▶ **Task goal**
Below are the entries; return every line among them that holds the word "will".
Material to process below:
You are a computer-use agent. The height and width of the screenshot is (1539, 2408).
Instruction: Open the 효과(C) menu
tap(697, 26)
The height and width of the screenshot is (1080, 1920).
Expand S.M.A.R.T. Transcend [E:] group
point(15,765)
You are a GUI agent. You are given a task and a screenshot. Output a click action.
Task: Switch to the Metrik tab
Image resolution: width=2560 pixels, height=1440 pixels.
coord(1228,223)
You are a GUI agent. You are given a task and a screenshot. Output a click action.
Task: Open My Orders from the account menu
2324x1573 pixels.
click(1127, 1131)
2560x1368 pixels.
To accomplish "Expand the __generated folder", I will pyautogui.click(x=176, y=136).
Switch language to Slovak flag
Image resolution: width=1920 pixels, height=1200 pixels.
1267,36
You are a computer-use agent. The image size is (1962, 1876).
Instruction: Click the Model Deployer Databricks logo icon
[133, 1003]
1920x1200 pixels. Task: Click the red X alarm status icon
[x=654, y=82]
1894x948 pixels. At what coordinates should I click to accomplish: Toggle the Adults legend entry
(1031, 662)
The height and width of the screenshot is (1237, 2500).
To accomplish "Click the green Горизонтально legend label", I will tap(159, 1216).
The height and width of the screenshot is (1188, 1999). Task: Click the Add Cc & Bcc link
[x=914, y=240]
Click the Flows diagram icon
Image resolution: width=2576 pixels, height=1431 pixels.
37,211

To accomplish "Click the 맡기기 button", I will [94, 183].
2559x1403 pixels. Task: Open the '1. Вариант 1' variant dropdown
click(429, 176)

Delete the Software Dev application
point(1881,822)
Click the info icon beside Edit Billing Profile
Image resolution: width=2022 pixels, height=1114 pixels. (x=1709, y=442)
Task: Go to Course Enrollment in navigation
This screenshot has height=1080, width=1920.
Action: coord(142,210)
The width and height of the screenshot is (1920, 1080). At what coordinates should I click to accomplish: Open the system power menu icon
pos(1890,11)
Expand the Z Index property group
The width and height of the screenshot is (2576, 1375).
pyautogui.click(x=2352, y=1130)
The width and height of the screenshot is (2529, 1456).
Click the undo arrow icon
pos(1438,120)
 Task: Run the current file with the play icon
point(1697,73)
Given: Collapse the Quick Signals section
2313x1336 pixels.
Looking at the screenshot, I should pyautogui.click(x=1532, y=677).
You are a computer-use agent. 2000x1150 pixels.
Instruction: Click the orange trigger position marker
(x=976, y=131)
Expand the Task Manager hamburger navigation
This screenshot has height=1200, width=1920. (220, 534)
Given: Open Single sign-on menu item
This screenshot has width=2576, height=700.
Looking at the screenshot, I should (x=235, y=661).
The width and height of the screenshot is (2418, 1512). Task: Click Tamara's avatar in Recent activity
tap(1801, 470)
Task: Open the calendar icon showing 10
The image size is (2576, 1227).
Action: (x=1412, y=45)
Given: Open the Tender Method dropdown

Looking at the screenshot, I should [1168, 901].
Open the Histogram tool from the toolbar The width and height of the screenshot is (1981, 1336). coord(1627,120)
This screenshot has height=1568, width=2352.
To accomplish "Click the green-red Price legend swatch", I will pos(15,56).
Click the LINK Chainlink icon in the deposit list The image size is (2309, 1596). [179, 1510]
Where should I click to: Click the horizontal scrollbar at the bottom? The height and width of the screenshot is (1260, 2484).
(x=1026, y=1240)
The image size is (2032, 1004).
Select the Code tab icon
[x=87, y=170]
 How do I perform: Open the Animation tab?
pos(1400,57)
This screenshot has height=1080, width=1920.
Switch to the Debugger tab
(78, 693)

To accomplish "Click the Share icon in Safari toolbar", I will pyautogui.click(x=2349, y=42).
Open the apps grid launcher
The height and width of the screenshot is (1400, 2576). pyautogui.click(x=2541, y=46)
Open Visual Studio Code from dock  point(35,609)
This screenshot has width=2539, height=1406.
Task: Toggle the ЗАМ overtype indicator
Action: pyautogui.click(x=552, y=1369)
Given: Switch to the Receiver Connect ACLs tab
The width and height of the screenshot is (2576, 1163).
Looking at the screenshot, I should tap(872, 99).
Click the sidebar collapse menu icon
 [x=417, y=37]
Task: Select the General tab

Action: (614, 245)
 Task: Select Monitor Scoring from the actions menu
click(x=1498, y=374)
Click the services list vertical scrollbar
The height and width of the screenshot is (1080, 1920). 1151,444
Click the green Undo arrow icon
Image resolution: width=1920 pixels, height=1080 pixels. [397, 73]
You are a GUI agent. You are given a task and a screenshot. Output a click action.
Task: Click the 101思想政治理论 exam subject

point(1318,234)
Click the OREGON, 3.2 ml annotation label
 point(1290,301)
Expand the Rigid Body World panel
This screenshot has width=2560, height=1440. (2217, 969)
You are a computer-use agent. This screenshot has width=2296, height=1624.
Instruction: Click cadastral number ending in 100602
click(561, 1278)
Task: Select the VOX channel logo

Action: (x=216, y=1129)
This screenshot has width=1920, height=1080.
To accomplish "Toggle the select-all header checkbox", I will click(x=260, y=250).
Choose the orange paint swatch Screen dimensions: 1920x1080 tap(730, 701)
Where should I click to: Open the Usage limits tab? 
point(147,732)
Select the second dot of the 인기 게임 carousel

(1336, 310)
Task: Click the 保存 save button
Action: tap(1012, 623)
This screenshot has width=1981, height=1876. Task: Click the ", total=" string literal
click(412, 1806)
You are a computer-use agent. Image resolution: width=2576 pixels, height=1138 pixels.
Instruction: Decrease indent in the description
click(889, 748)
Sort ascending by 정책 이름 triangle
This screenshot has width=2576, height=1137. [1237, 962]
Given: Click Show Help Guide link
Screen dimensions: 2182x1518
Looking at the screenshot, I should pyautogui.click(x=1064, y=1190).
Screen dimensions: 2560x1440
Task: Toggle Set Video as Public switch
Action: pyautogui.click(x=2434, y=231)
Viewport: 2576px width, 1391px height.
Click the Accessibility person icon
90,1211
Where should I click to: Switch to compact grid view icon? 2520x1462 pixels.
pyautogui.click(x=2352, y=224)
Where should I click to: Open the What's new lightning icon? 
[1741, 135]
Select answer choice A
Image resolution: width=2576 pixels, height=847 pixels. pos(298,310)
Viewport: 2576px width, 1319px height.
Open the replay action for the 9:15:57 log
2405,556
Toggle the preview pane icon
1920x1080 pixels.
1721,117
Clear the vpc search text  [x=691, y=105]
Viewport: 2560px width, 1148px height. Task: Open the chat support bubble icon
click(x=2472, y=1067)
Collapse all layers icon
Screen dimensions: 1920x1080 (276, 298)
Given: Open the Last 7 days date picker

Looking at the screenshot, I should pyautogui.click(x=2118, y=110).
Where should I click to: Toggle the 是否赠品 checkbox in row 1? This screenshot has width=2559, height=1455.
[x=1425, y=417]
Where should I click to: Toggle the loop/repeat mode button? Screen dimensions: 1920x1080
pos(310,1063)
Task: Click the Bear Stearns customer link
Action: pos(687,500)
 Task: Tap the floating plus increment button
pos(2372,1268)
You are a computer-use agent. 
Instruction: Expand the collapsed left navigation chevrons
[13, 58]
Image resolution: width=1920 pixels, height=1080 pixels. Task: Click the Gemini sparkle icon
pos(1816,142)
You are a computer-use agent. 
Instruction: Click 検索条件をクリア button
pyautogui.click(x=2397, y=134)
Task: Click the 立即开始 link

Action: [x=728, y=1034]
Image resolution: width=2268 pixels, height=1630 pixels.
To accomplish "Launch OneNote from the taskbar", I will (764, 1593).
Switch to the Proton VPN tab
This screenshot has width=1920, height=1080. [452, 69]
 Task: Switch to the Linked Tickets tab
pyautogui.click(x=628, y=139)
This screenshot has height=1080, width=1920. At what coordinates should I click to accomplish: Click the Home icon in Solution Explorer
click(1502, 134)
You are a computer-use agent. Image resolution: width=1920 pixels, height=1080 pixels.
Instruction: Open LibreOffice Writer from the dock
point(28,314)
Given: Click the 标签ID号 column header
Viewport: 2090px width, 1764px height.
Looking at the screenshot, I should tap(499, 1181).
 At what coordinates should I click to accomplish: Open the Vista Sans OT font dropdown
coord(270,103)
End of Material to process.
▶ **Result**
To accomplish "Expand the __generated folder", I will pyautogui.click(x=176, y=136).
To accomplish "Click the green Горизонтально legend label", I will tap(159, 1216).
To accomplish "Click the 맡기기 button", I will [94, 183].
To accomplish "Click the green-red Price legend swatch", I will pos(15,56).
To accomplish "Click the Share icon in Safari toolbar", I will pyautogui.click(x=2349, y=42).
To accomplish "Toggle the select-all header checkbox", I will click(x=260, y=250).
To accomplish "Launch OneNote from the taskbar", I will (764, 1593).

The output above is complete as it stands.